Clear Leadership
IN THIS SUMMARY
Successful business leaders understand that organizational success requires collaboration at all levels. Collaboration is no easy feat, however, as it hinges on clear, honest communications in the workplace. In complex organizational structures, it is easy for misinformation to spread, causing communications to become murky and preventing employees from forming productive partnerships. In Clear Leadership, Gervase R. Bushe terms these cloudy communications interpersonal mush. Interpersonal mush needs to be clarified before true collaboration can take place, and the only way to accomplish this is through learning conversations— the building blocks for collaborative work systems. Clear Leadership provides managers with the tools and techniques necessary to conduct learning conversations, cut through the mush, and sustain collaboration in the workplace. Sense-making is the process of making up a story about another person’s experiences (such as what they are thinking or feeling) in order to explain a situation or behavior. Interpersonal mush is the inevitable result of sense-making; it is what results when made-up stories, rather than facts, form the basis of an interaction. The only solution to problems caused by interpersonal mush is to conduct learning conversations. Learning conversations produce interpersonal clarity for a few different reasons: * Each party becomes more aware of their own personal experience. * Each party hears accurate information about the other person’s personal experience. * The resulting context allows each party to understand the part he or she played in creating the problem. Although the skills needed to participate in learning conversations are basic, they are not easy. In order to learn from an experience, leaders need to understand their own experience and also uncover others’ perceptions of the same experience. Furthermore, they must be able to describe their experience thoroughly and accurately to others.

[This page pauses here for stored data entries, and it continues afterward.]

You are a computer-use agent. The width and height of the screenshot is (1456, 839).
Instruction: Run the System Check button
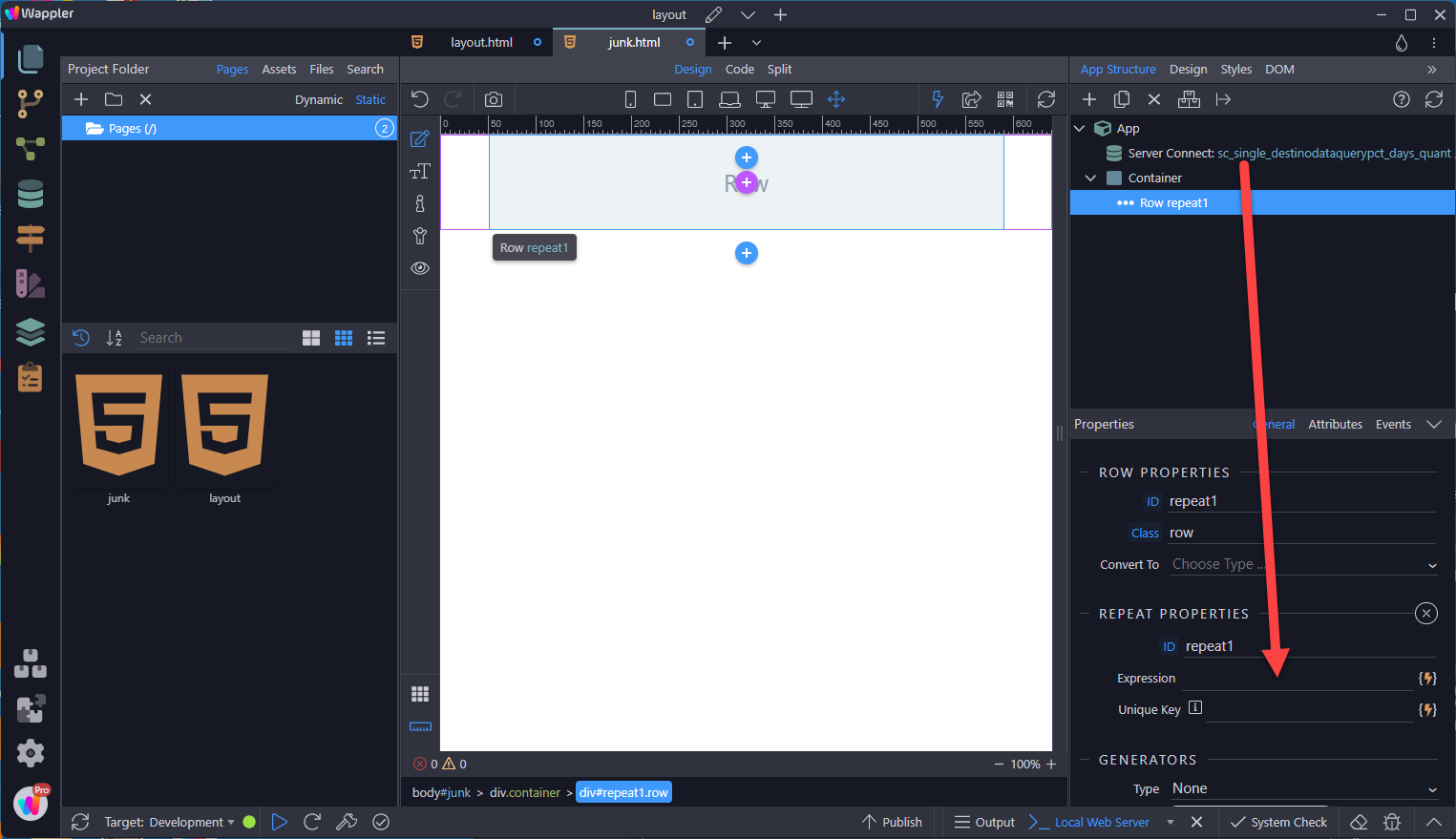click(x=1278, y=822)
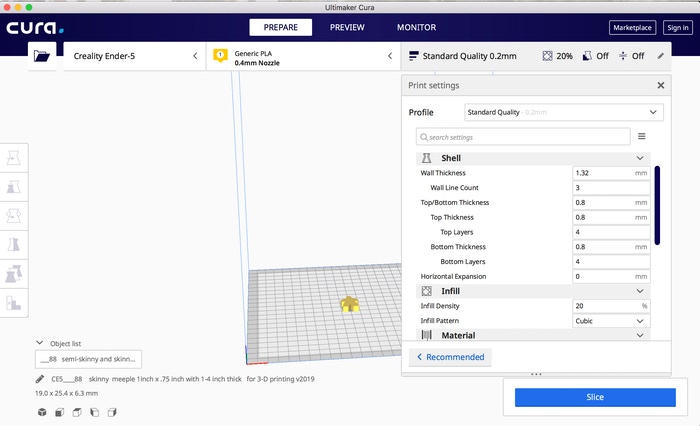Select the Rotate tool in left toolbar
This screenshot has height=426, width=700.
tap(15, 216)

This requires leaders to be: * Self-Aware – In any given situation, they know what they are thinking, feeling, observing, and wanting. * A Descriptive Self – They pay attention to when others might be sense-making and then supply enough information so they have a more accurate idea of what is going on. * A Curious Self – They stimulate others to tell the truth about their experiences and become more aware of them. * An Appreciative Self – They focus on the positive aspects of people.